Già perché è difficile non inquadrare nell’ottica dello spot quanto accaduto ieri: i contenuti del decreto erano già noti da almeno dieci giorni, e quella di Renzi è stata soltanto un’apparizione, condita dalla consueta abilità a spacciare per novità decisioni che nuove non sono.

A testimoniare che l’occasione era buona solo per scattare qualche foto ci sono i tempi della visita: dalle 12.55 alle 13.35 nell’ascolano, seguita da un’altra oretta scarsa tra Accumoli e Arquata, poi via verso Roma per presentare al resto del mondo i contenuti del provvedimento governativo. La gita fuori porta tra i terremotati è stata un insieme di strette di mano, camminate con il caschetto in testa, due parole ai sindaci, ampie pacche sulle spalle e gli sfollati in silenzio ad ascoltare, ancora in bilico tra i nervi sempre più tesi e la volontà di fidarsi, una volta di più, della promessa di un futuro in cui tutto tornerà ad essere come prima, anzi meglio di prima. Si vedrà.

Il decreto, ad ogni modo, prevede il risarcimento integrale per tutte le case distrutte (anche le seconde, oggetto di elucubrazioni e malumori nelle scorse settimane), prestito d’onore per le attività produttive, cassa integrazione per i lavoratori delle imprese colpite dal sisma, moratoria di un anno (fino al 30 settembre 2017) sulle tasse e 200 milioni di euro subito per avviare la ricostruzione. A conti fatti arriveranno 4 miliardi di euro in 10 anni, tanto ci vorrà rimettere tutto in ordine. Il malloppo sarà gestito da Errani, scavalcando i sindaci, che fanno notare le proprie perplessità, ma sempre sottovoce: sulla loro testa continuano a pendere le inchieste delle procure di Ascoli e Rieti, che se ancora senza iscritti nel registro degli indagati, si stanno concentrando proprio sulle eventuali responsabilità amministrative sugli edifici pubblici venuti giù. Insomma, meglio tenere al momento un profilo basso.

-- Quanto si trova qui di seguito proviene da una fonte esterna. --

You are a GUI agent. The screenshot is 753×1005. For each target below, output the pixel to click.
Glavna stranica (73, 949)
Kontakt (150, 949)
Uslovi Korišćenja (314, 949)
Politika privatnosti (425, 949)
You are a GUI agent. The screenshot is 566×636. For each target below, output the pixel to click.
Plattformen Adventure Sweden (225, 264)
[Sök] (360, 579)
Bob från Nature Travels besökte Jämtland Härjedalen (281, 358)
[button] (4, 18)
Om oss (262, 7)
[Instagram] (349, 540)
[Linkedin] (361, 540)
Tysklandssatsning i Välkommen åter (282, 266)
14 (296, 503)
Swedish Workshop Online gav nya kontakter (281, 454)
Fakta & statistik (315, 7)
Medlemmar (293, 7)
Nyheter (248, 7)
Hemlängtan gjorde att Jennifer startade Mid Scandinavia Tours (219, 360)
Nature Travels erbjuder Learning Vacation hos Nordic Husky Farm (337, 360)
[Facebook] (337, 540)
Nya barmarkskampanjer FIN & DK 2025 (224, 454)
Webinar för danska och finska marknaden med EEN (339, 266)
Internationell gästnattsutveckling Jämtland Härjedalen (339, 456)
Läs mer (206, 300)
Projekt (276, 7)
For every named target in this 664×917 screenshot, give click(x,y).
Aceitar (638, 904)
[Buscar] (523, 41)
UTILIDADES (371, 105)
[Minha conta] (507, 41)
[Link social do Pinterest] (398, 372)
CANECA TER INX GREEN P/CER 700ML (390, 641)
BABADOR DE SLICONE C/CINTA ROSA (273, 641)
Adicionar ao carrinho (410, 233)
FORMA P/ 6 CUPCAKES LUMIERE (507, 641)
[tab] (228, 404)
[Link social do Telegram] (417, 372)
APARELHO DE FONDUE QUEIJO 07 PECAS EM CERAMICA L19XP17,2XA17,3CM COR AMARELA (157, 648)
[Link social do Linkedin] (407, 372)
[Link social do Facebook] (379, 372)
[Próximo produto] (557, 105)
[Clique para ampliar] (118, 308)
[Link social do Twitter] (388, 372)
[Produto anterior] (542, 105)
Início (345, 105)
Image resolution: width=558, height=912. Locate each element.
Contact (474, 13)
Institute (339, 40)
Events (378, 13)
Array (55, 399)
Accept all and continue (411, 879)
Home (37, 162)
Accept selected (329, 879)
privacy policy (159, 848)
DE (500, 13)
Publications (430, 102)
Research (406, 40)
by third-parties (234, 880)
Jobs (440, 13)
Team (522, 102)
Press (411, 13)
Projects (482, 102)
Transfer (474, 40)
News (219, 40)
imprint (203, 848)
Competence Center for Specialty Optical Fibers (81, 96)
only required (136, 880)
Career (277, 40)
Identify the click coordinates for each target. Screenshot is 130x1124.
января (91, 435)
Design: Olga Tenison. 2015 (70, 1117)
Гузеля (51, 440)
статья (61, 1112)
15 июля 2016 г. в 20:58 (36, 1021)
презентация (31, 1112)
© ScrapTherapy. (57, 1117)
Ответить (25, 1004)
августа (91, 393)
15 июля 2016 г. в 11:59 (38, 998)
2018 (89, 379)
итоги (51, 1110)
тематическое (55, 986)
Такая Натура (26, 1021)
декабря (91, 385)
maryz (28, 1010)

Prima del tour tra le macerie, Renzi aveva fatto visita alla fabbrica di un quasi amico storico come Diego Della Valle: allo stabilimento Tod’s di Casette d’Ete, in provincia di Fermo, il premier si è presentato con il consueto sorriso larghissimo e l’aria di chi sa di avere delle frecce al proprio arco. Il colpo era preparato: già domenica pomeriggio, infatti, Matteo il ricostruttore aveva annunciato a Massimo Giletti e al pubblico di Raiuno che proprio Della Valle avrebbe aperto uno stabilimento ad Arquata del Tronto. «È un vero esempio – ha detto Renzi –, Della Valle non si dimentica delle proprie radici e in un momento di difficoltà decide di aprire un’azienda». Poi l’auspicio che anche gli imprenditori del Lazio facciano lo stesso ad Amatrice e Accumoli. Appresa la notizia – anche questa già filtrata nelle scorse settimane –, uno degli sfollati marchigiani, che ha perso la casa ma evidentemente non lo spirito, ha commentato con una battuta feroce: «Per comodità la fabbrica sarà chiamata “referendum”».